Like pretty much every city car, the steering moves for height but not reach, and the dials move with the steering wheel so you can always see them easily. Everything on the dashboard is within easy reach and the temperature and ventilation controls are simple to use, too.
Visibility, parking sensors and cameras
Small cars need to be easy to see out of, especially when you’re darting around busy towns and cities. Fortunately, the Aygo's tall windows and reasonably narrow front pillars allow good visibility forwards, but its swept-up rear window line makes seeing out the back less easy than from inside a VW Up.
A rear-view camera is standard on all trims, and rear parking sensors are optional. None of the trims come with LED headlights, but you do get LED daytime running lights in all trims. Fog lights appear from X-Trend trim, as do automatic headlights.
Sat nav and infotainment
Every Aygo has Toyota’s 7.0in touchscreen infotainment system, which includes Bluetooth and a DAB radio (with four speakers). There’s no option of adding built-in sat nav, but the system includes Apple CarPlay and Android Auto smartphone integration, which lets you use your phone's navigation apps.
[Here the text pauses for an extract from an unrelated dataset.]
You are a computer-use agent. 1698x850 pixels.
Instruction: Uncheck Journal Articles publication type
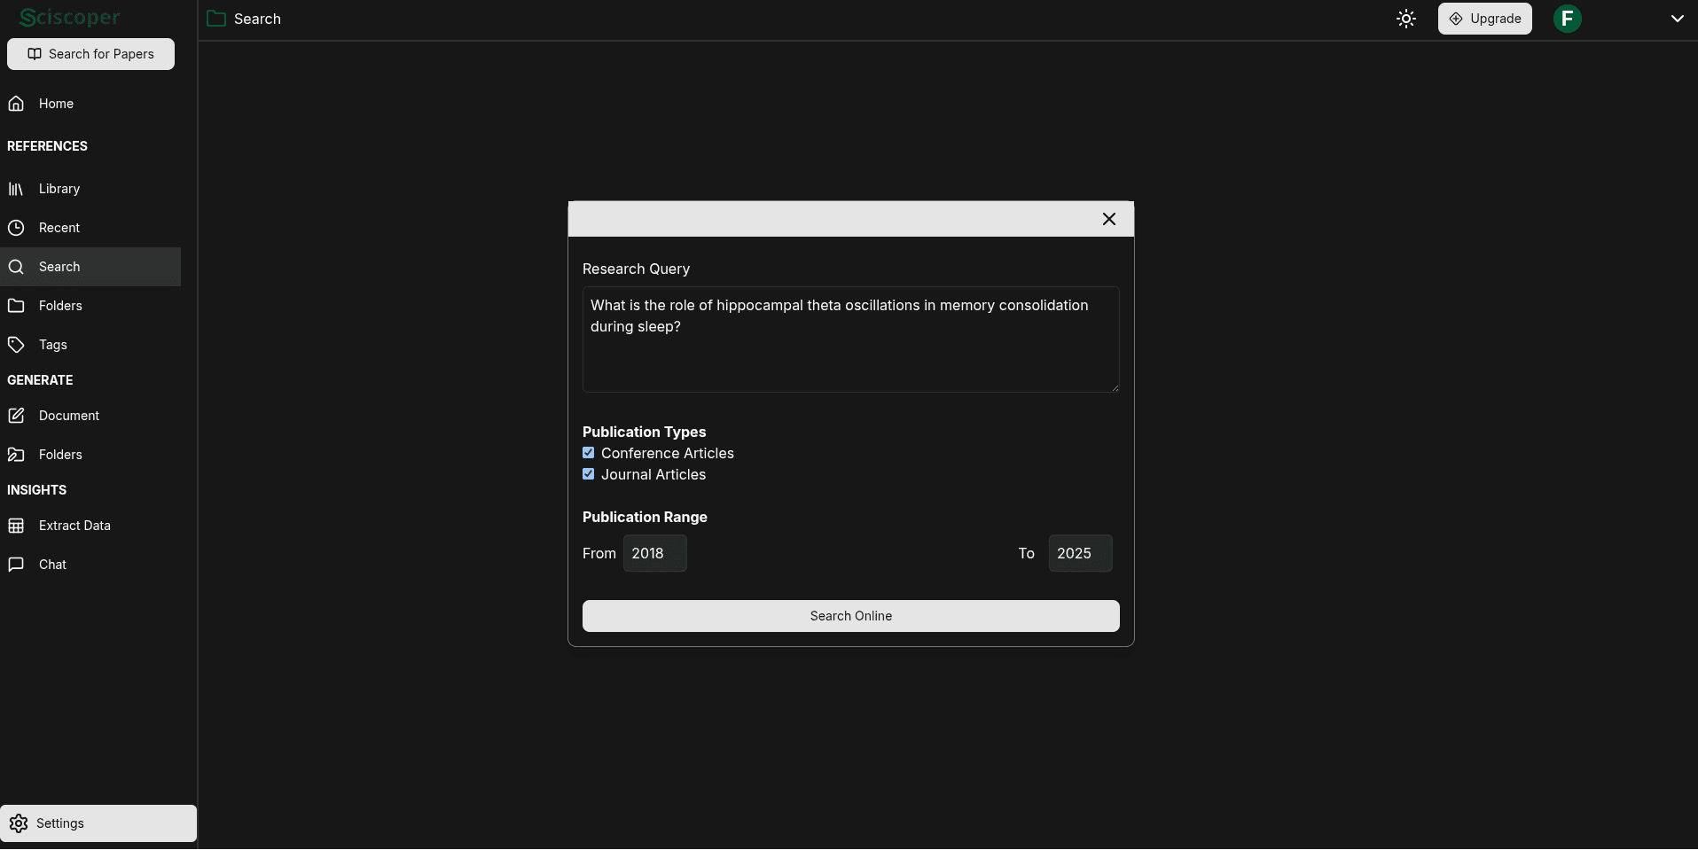point(589,474)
The screen's icons are crisp and bold. Working through the menus is also simple, while connecting your mobile phone via Bluetooth is easy. The system used by the Kia Picanto and Hyundai i10 just pips it for usability, but the Aygo's system knocks spots off the Volkswagen Up's system.
Upgrade to the JBL Edition and you get an upgraded stereo complete with a subwoofer under the boot floor. Despite only having five speakers, it’s a surprisingly punchy system that’s a big step up from the standard stereo.
All models have a leather-wrapped steering wheel and gearknob, along with a few jazzy trims to lift the interior, and the range-topping X-Clusiv adds part-leather seats. The rest of the interior still uses lots of scratchy plastics, though, which look cheap compared with those in the Hyundai i10.
Whatever trim level you go for, the Aygo feels solidly built and the ancillary controls resilient, but not quite as precise as those in the Volkswagen Up or Kia Picanto.